Selected excerpt:

OpenStudy (anonymous):
Help? find the length and width of a rectangle with area of 50 meters and a maximum perimeter
OpenStudy (anonymous):
Well I know P= 2L + 2W that turns out to: 2(x+y)
OpenStudy (mathmale):
Hola, Vibarguen! Buenos Dias! What's the formula for the AREA of this rectangle?
OpenStudy (mathmale):
Think for a moment. Which of these two expressions do you want to MAXIMIZE? As soon as I'd typed MAXIMIZE, I realized that it's much more common to MINIMIZE the perimeter. Sure that you've copied the problem correctly?
OpenStudy (anonymous):
Morning ;) A=XY yeah mathmale, I know! I've done the minimize before but I don't know how to maximize
OpenStudy (anonymous):
Take a look: A = 64 = xy P = 2(x + y) P = 2x + 128/x dP/dx = 2 - 128/x^2 d^2P/dx^2 = 256/x^3 x^2 = 64 dP/dx = 0 x = 8 Relative min y = 64/x = 8 8 ft x 8 ft
OpenStudy (mathmale):
Are you familiar with the Second Derivative Test?

Extracted information:
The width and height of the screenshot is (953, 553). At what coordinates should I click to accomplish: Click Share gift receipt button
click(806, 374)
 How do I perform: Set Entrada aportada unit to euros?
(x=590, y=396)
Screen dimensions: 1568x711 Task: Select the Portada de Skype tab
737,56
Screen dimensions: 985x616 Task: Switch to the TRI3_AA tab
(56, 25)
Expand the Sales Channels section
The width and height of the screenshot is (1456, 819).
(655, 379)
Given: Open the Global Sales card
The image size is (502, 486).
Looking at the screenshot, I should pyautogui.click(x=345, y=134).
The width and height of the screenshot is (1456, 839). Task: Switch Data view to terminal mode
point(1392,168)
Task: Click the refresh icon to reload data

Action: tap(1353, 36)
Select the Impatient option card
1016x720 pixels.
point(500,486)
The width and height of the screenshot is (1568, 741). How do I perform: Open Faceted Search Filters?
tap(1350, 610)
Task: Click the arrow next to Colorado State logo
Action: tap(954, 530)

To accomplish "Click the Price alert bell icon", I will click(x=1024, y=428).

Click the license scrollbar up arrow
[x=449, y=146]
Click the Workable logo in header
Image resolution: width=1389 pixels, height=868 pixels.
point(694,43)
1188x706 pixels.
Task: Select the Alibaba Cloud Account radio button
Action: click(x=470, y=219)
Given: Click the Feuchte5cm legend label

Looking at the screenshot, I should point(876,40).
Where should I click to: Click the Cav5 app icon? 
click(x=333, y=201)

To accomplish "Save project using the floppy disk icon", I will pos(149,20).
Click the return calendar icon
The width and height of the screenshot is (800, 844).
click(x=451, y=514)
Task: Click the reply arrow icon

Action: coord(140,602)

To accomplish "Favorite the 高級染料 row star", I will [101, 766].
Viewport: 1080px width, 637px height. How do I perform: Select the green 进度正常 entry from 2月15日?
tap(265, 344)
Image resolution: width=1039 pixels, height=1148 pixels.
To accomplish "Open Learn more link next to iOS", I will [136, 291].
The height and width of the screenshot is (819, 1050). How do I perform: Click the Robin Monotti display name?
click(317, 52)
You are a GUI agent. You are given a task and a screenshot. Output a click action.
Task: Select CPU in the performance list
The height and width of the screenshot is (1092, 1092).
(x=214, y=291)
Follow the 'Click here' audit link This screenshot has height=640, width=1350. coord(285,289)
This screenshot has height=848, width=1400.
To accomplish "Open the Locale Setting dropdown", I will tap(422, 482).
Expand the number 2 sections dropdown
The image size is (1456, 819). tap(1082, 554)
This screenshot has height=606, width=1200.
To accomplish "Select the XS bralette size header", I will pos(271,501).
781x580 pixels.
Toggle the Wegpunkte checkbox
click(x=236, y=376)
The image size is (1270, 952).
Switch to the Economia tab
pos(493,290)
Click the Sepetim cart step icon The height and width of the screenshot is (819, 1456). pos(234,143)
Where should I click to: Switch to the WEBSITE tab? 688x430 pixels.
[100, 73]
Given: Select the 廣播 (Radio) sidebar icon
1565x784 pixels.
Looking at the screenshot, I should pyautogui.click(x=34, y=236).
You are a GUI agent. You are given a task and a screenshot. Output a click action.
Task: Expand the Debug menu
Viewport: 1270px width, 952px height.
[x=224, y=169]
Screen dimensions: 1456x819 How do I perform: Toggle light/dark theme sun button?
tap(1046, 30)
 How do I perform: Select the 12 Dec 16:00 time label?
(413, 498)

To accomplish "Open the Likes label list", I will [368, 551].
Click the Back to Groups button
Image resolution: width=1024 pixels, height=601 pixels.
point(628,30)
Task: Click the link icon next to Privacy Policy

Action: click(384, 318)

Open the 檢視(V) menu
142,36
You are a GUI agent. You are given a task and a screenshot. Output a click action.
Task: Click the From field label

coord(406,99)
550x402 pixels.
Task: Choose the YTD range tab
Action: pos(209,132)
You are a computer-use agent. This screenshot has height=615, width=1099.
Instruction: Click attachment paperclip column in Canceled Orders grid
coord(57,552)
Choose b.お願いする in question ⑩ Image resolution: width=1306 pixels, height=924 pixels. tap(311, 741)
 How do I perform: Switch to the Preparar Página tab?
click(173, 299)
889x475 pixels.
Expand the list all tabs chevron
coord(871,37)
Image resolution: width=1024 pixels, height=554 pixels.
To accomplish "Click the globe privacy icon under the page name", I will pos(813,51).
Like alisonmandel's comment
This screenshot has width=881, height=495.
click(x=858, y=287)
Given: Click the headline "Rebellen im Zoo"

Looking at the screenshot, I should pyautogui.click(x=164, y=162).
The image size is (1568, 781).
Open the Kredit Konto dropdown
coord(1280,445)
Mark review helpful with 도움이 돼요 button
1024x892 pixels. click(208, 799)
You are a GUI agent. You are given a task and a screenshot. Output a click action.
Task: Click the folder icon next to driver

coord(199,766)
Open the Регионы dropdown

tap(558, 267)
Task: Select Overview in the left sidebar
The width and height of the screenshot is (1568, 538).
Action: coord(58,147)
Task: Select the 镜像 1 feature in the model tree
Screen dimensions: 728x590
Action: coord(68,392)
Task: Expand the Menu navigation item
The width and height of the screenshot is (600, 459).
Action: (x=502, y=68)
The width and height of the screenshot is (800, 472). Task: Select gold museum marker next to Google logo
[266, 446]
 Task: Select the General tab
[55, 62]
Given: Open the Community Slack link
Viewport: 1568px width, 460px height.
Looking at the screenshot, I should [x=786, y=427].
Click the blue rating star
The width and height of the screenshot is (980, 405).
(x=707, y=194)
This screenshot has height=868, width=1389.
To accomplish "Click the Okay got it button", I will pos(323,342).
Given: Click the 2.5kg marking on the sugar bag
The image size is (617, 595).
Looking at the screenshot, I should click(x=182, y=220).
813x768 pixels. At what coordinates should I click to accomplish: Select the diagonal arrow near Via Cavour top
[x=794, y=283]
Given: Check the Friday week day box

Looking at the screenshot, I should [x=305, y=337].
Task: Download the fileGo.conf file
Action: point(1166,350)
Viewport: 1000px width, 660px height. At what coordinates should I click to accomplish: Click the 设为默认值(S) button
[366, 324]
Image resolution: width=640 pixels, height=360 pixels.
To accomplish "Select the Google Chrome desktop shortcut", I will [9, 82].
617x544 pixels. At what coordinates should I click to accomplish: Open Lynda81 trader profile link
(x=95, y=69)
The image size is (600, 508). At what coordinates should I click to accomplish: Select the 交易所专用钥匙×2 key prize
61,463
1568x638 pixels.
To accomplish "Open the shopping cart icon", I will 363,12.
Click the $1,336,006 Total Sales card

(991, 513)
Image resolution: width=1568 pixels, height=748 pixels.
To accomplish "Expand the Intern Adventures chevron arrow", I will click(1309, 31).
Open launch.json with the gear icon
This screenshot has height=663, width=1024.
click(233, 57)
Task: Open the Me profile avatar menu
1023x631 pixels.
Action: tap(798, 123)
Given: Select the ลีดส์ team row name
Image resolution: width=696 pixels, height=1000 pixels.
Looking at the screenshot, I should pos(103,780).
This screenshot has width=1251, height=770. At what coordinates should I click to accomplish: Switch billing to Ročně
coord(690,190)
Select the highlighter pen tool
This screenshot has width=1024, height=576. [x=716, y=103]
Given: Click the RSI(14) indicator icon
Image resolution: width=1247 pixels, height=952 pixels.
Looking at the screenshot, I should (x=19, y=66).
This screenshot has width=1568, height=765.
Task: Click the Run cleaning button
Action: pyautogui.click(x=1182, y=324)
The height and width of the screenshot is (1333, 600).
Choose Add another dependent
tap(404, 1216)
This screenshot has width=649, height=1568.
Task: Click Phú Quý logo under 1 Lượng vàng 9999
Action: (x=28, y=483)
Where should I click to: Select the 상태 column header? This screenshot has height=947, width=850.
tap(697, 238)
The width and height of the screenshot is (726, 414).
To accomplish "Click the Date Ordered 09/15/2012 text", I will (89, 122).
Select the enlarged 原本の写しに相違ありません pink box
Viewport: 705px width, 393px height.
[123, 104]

The request:
Extend the forum thread about a rectangle's area and perimeter, beginning after its final post.

Exercise answer:
OpenStudy (anonymous):
yes
OpenStudy (anonymous):
oh and the problem for that was: Find the length and the width of a rectangle that has an area of 64 ft^2 and a minimum perimeter
OpenStudy (mathmale):
You're certainly on the right track, and Iappreciate your typing out your own work. I immediately noticed that you've typed XY=64. Mind checking that against the original problem?
OpenStudy (mathmale):
Oh. A different problem. OK. For all practical purposes, the current problem is very similar to the previous one.
OpenStudy (mathmale):
I notice you found the 2nd derivative and ended up with +256/(x^3). For positive x, that means your second derivative is always positive itself. Positive second derivative tells you what about the critical point? Is that point a max or a min?
OpenStudy (anonymous):
:)
OpenStudy (anonymous):
It tells me it is a min
OpenStudy (mathmale):
Right. My point, exactly. So, if x = Sqrt(50) (in the current problem), your perimeter will be at its minimum (not maximum). So, go back to the formula A=x*y. We know that both x and y must be greater than zero. If you're in doubt, solve A=xy for y and graph the resulting equation. The graph may help you to answer the question posed here.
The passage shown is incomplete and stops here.